Although Bitcoin’s DeFi ecosystem is growing at an increasing rate, a wrapped version of bitcoin has been giving the Bitcoin community access to DeFi applications on other chains for years.
Read on to learn what wrapped Bitcoin is, how it works, and the role wrapped crypto assets play in the DeFi markets.
Wrapped crypto assets are coins and tokens tied to the value of original crypto assets residing on a different blockchain. Their value is exactly (or nearly) the same as that of the underlying crypto asset, meaning they are backed on a ratio of 1:1.
Most Layer 1 blockchains are non-interoperable, meaning they cannot communicate with each other, and their assets cannot operate outside their native environments.

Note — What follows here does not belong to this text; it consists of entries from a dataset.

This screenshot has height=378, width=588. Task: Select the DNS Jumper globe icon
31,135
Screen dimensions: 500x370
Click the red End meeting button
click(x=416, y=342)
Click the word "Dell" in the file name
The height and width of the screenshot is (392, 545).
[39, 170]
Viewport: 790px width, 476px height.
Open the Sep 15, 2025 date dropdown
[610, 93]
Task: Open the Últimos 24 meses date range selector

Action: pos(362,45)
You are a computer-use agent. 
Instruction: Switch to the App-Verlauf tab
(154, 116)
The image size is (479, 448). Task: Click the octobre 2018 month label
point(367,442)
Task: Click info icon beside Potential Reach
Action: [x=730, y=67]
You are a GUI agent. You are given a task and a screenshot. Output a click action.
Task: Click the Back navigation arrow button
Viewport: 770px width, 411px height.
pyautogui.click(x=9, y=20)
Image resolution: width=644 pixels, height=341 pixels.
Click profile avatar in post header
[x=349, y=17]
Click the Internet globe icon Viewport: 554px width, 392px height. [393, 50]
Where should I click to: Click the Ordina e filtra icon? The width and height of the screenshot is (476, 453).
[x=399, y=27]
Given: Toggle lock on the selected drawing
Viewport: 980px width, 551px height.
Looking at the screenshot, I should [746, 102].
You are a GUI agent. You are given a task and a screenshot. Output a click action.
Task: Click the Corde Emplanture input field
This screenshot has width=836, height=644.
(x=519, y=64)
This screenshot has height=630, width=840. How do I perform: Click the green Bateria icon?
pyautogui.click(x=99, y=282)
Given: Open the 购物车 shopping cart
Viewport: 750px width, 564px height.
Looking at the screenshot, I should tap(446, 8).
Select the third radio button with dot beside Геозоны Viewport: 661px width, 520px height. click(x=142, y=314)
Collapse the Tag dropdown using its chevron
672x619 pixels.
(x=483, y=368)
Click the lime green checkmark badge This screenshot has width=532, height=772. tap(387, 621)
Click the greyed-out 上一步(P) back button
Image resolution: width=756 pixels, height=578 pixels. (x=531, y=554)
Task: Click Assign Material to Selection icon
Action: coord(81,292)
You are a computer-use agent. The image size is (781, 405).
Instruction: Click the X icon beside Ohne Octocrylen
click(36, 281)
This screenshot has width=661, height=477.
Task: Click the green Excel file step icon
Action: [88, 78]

For instance, BTC cannot operate on Ethereum, and ETH cannot work on Bitcoin directly. As a result, wrapped assets help users “move” assets across non-interoperable chains.
Wrapped Bitcoin (WBTC) is an ERC-20 token on the Ethereum blockchain pegged 1:1 to BTC. It is backed by real BTC reserves and can be converted to the original cryptocurrency.
WBTC unlocks Bitcoin’s high liquidity on Ethereum, helping the blockchain’s DeFi ecosystem thrive. A consortium comprising Ren (previously Republic Protocol), Kyber Network, and BitGo developed the WBTC protocol in January 2019.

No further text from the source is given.